# READING PASSAGE start

The view of the United Kingdom and Anglo-American government’s (U.S., Australia, Canada), on the other hand, is that Joint Declaration is a United Nations-filed international treaty and London bears a legal responsibility to ensure China abides by its obligations under the Declaration, which run through 2047. To this end, the U.K.’s Foreign and Commonwealth office issues a Six-Monthly Report on Hong Kong on the status of the territory’s autonomous standing. And specifically, with regard to China’s national security law for Hong Kong, the proposed legislation is “in conflict with its international obligations under the principles of the legally-binding” Joint Declaration. The “principles” being referred to here is the “high degree of autonomy” principle which underpins the ‘one country, two systems’ formula.

# READING PASSAGE end
# EXCERPTED RECORDS start

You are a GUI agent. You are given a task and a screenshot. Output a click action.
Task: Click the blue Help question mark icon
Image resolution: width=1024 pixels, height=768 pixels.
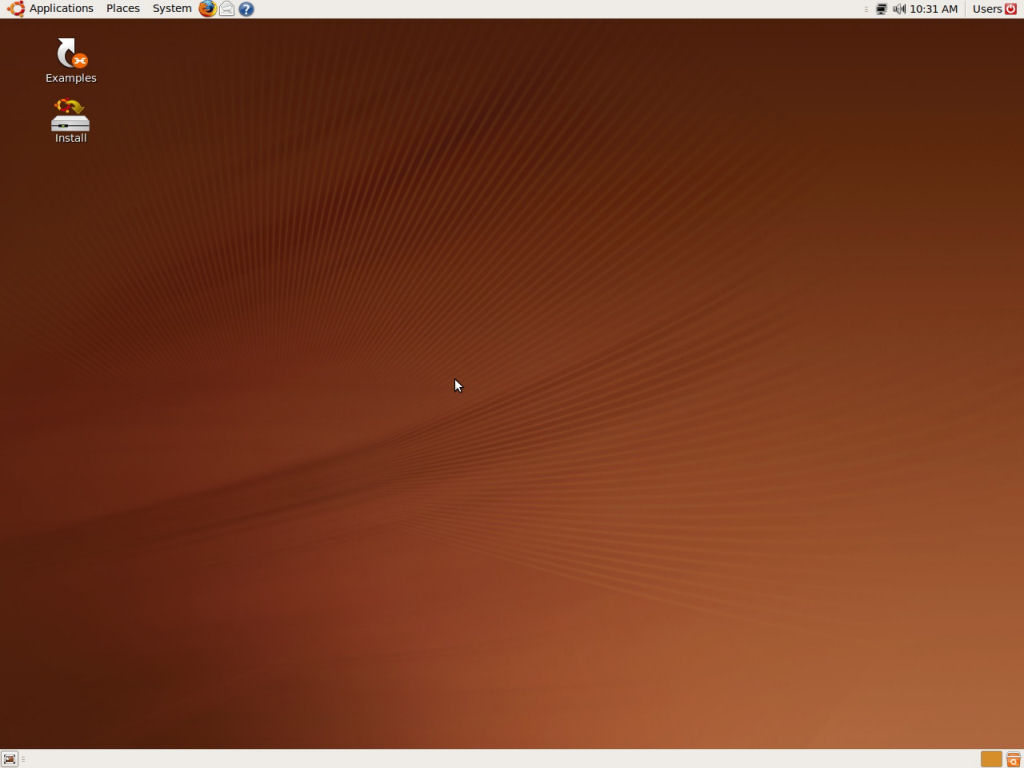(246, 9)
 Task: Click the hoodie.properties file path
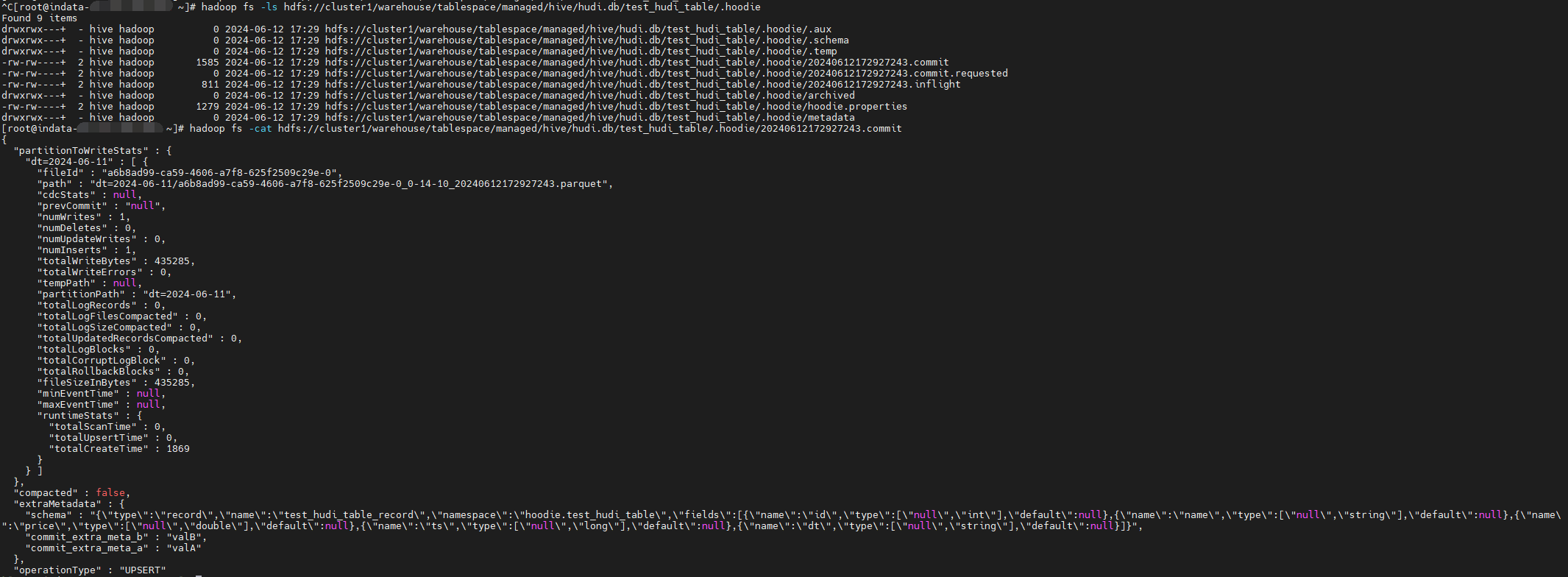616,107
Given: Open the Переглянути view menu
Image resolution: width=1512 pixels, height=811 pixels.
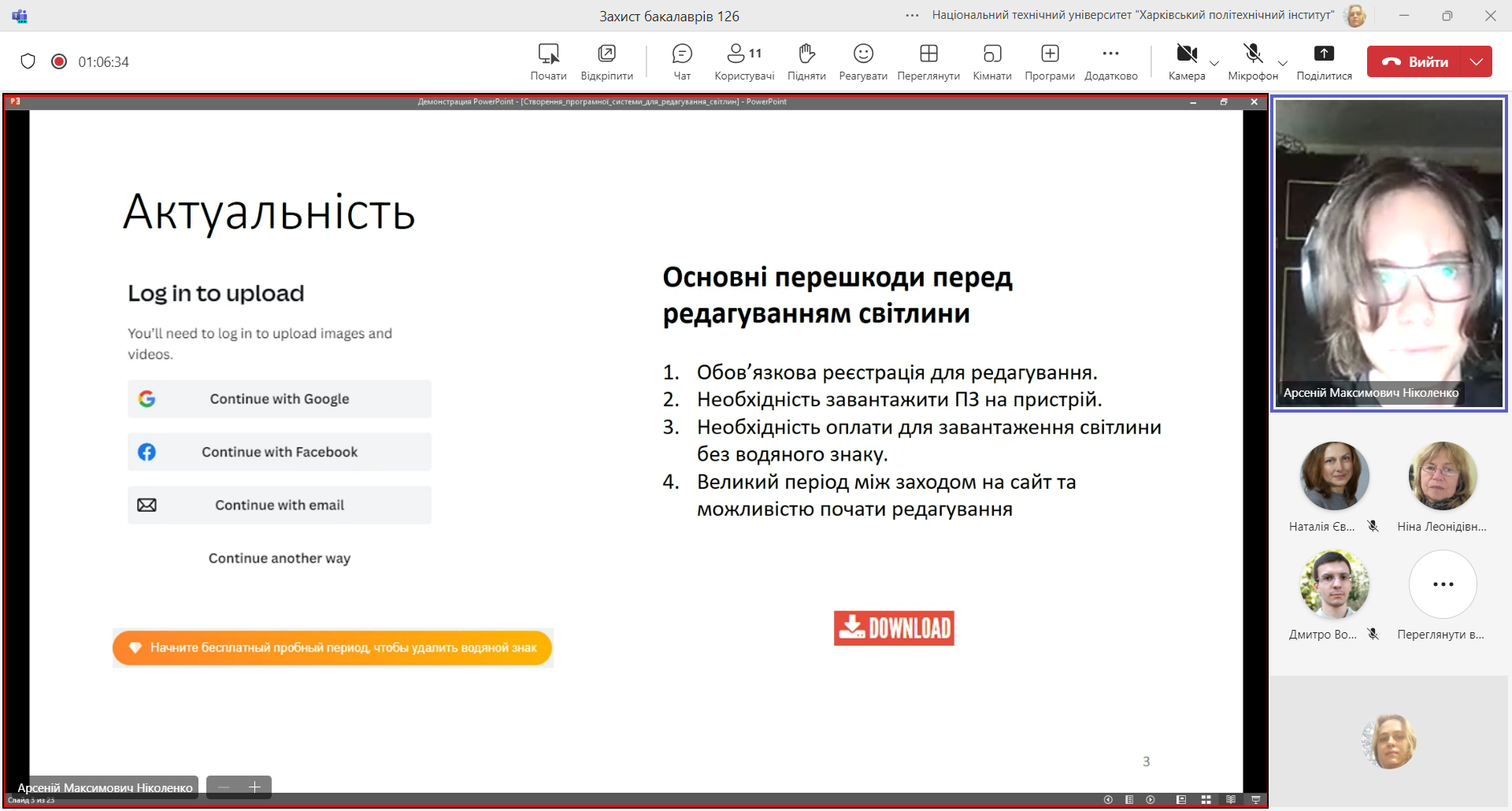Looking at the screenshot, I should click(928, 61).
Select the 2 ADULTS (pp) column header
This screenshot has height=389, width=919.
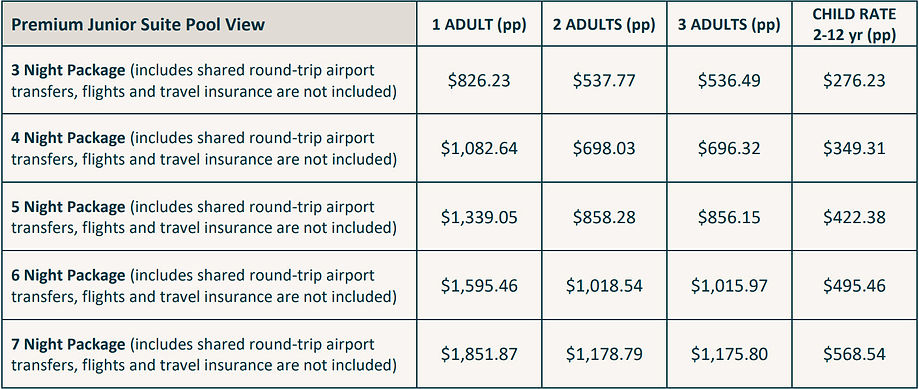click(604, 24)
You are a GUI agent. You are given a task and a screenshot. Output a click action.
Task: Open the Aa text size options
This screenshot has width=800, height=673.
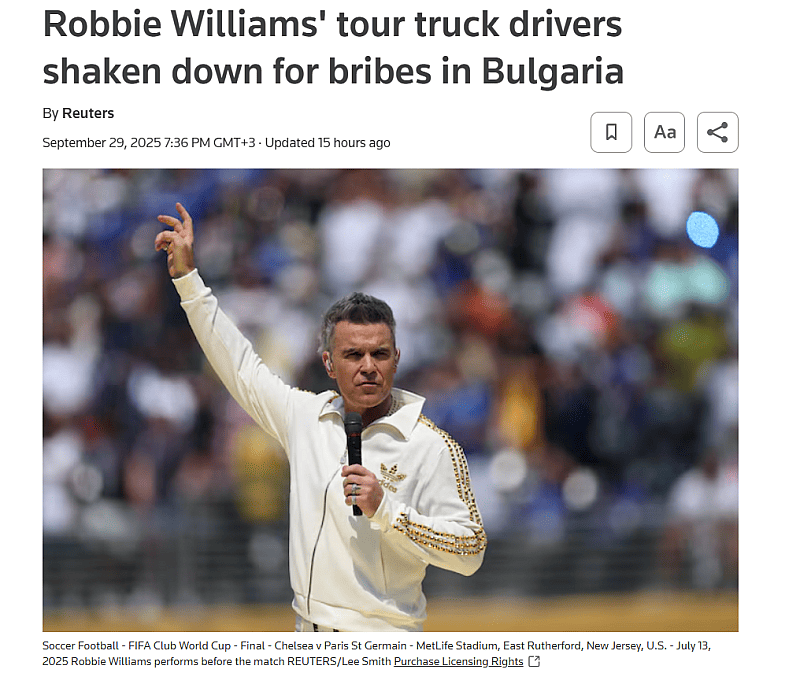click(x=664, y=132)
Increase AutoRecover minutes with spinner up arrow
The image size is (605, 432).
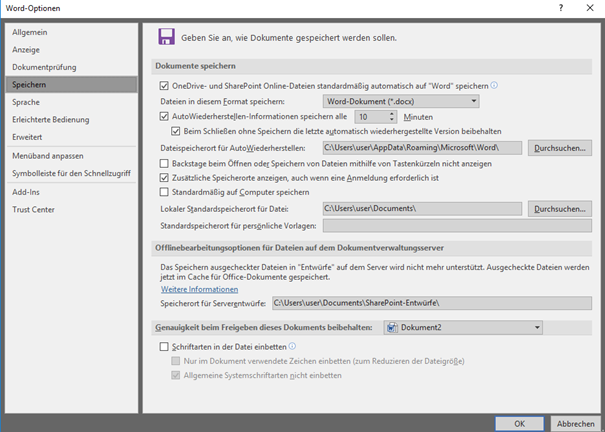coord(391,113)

# EXCERPTED RECORDS end

- WHAT THIS EXERCISE ASKS:
(a) Please rewrite the paragraph of the Hong Kong Joint Declaration passage that begins "The view of the United Kingdom" in shorter form, keeping its main facts.
(b) Continue the Hong Kong Joint Declaration passage from its last sentence.

- RESULTS FOR THE EXERCISE:
(a) The United Kingdom and the U.S., Australia and Canada regard the Joint Declaration as an international treaty filed with the United Nations. In their view, London is legally responsible for making sure China meets its obligations under it, which last until 2047. The U.K.'s Foreign and Commonwealth Office therefore publishes a Six-Monthly Report on Hong Kong about the territory's autonomy. On China's national security law for Hong Kong, the U.K. holds that the proposed legislation conflicts with China's international obligations under the "high degree of autonomy" principle of the legally binding Joint Declaration. That principle underpins the 'one country, two systems' formula.

(b)
A chief complication between the two viewpoints stems from their respective differential understanding of the extent of jurisdiction enjoyed by Beijing under the “high degree of autonomy” injunction. As per the Joint Declaration, all matters except those relating to foreign and defense affairs are within the jurisdiction of the Hong Kong local government. In the Anglo-American view, the maintenance of public order is a local subject and enacting legislation that proscribes the crimes enumerated in Article 23 of the Basic Law is a HKSAR right and responsibility. By overstepping this clearly demarcated limit, the central government has set in train a chain of measures that will inevitably dissipate Hong Kong’s “high degree of autonomy”. On the other hand, in Beijing and HKSAR authorities’ view, as per the Basic Law, foreign and defense affairs as well as “other matters outside the limits of autonomy” of Hong Kong to fall within the jurisdiction of the central government. The central government enjoys the power of interpretation and gets to define which matters reside outside, and within, the limits of the territory’s autonomy (and thereafter list the relevant national law in Annex III and apply it locally). Despite Article 23 of the Basic Law, the central government is not precluded from legislating at a state level for national security purposes.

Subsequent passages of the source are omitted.